Bill Fontana's New Sculpture

Though this review is indeed running in the Visual Arts section—visual being the keyword here—there's not actually much to see in the latest show at Seattle's favorite contemporary art space, Western Bridge (a space where I once interned). Rather, Bill Fontana, a living legend in the field of sound art, has installed a sculpture that has, almost literally, no visual components.
This is not unusual for the artist, who has, since the 1970s, been making art that we hear but don't see as a means by which to explore how live-ambient noise can be both musical and sculptural. Whether recording cars crossing a wooden bridge or the cacophony of a rain forest affected by a solar eclipse, his early projects displaced sounds from their indigenous environments and foregrounded them in new situations, causing his audience to recognize the beauty inherent in background noises we usually tune out.
Fontana's latest piece at Western Bridge, Objective Sound, is similar in that it does profoundly call attention to the musicality of the sounds our city makes, but the piece is also a shift for the artist. Rather than displacing natural sounds and playing them outside their original settings, Fontana embellishes the industrial soundtrack that surrounds the gallery and then amplifies it back inside the renovated warehouse.
His impressive system captures the ambient SoDo noise in real time and then filters it through objects he found at a nearby surplus store. Microphones hover over an iron buoy and I-beams that add their own timbre to the outdoor sounds. The eerie tone of the combination is then mixed against a 37-minute soundtrack Fontana composed, and piped through loudspeakers placed in each of the Bridge's rooms.

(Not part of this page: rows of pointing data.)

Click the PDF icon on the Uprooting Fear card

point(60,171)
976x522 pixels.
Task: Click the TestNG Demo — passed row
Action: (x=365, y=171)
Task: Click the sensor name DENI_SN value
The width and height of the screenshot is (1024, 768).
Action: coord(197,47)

With few visual distractions, puddles of noise collect in the empty gallery spaces. The low hum of industry—police sirens, train whistles, the endless drone of truck engines—competes with remnants of the Duwamish Waterway: Birds, wind, and, on occasion, raindrops trickle into our ears. Yet Objective Sound will also heighten all of your sensory perceptions. Once Fontana has got your ears' attention, there's something of a biological domino effect that occurs: Your eyes focus, your noses smell. As we listen to the groan of the world around us, soft light creeps across walls where paintings once hung and intimate galleries become cavernous, deserted spaces. The concrete underfoot becomes a raw reminder of the building's industrial days.

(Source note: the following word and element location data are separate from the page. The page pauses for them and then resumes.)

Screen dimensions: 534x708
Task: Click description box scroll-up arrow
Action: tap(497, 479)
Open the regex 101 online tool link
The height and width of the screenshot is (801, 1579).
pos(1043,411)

All of which is to say that Fontana has orchestrated an experience that is at once calming and startling, and one that creates an aesthetic experience out of what might otherwise be annoyances of modern life. Which is exactly why I urge you to go to the Bridge, park your car just outside the front door, set off your car alarm, and then head on in with the alarm still blaring. Erik Fredericksen, the Bridge's director, made me do just that, and let me tell you, never will something that is normally so irritating sound so damn good. Fontana certainly got me to recognize the beauty in that particular racket.